The Hard Way

            I’m so antsy today.  Why, why, why?  Maybe because I couldn’t fall asleep last night—so I did the treadmill routine at midnight?  Or because the stinking wind is blowing knife chill, roaring in the metal eves of the barn.  Or it could be because I reconciled all the checkbooks today and found bank errors.  All that sitting still and bonking my head on the desk does not make peace of mind.

            Actually, I’m trying to coax stories out of ya’ll.  I want INPUT.  Input is great for antsiness. So I’m writing more humiliating confessions: How I Learned Things the Hard Way.

            Here are three lessons:

            1.  I didn’t know that when you put rubber bands around the top fourteen or so inches of a horse’s tail, it’s like putting a tourniquet around somebody’s actual arm. Now I do.  Cost of lesson: about a thousand dollars and part of a tail.  THAT happened when I was a grown up.

            2.  In college, I didn’t know that when you make clam chowder from scratch and you don’t have room for it in your little fridge, and so you leave it out on the stove for a couple of days, and it starts boiling without any heat under it—you shouldn’t EAT it.

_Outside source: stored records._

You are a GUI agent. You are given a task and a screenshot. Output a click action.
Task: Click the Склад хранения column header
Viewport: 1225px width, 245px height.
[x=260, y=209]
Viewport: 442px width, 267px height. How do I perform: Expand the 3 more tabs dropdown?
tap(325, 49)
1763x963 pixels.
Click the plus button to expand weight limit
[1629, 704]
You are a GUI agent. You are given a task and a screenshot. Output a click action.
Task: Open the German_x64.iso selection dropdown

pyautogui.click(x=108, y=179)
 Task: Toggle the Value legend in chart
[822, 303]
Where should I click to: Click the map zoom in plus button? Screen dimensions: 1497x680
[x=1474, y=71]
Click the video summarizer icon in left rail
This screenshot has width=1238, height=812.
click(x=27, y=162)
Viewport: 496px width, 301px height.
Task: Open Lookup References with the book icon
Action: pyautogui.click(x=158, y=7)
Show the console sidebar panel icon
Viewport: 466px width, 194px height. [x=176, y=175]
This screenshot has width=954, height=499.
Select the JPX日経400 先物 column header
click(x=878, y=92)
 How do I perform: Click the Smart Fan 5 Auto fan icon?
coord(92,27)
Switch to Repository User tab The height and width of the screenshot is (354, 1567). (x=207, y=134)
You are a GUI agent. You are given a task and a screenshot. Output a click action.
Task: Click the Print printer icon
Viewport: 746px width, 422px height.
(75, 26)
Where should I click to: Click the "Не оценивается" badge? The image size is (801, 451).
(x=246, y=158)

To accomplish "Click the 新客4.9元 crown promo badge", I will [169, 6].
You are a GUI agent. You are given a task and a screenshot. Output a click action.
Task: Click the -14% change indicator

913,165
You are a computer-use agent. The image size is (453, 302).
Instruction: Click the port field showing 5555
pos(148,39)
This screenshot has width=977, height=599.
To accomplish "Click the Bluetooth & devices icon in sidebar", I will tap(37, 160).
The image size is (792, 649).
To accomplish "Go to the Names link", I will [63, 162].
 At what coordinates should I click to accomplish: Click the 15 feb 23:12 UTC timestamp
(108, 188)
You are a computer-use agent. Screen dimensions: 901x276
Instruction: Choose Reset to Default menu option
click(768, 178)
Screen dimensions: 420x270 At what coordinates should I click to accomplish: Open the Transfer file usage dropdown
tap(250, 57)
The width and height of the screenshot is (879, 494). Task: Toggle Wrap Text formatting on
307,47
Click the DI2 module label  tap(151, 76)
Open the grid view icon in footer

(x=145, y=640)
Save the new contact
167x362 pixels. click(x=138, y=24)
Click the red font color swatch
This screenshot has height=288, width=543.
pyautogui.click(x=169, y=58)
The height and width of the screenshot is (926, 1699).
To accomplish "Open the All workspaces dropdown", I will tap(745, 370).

            3.  About the same era: I didn’t know that, when you can see actual fabric through the worn places on your tires, you shouldn’t plan to take a really long drive down through the high desert in the middle of the summer.  I also didn’t know that tires can actually explode.  Getting stuck, alone, on the side of a lonely highway is probably not the best thing that could happen to a person.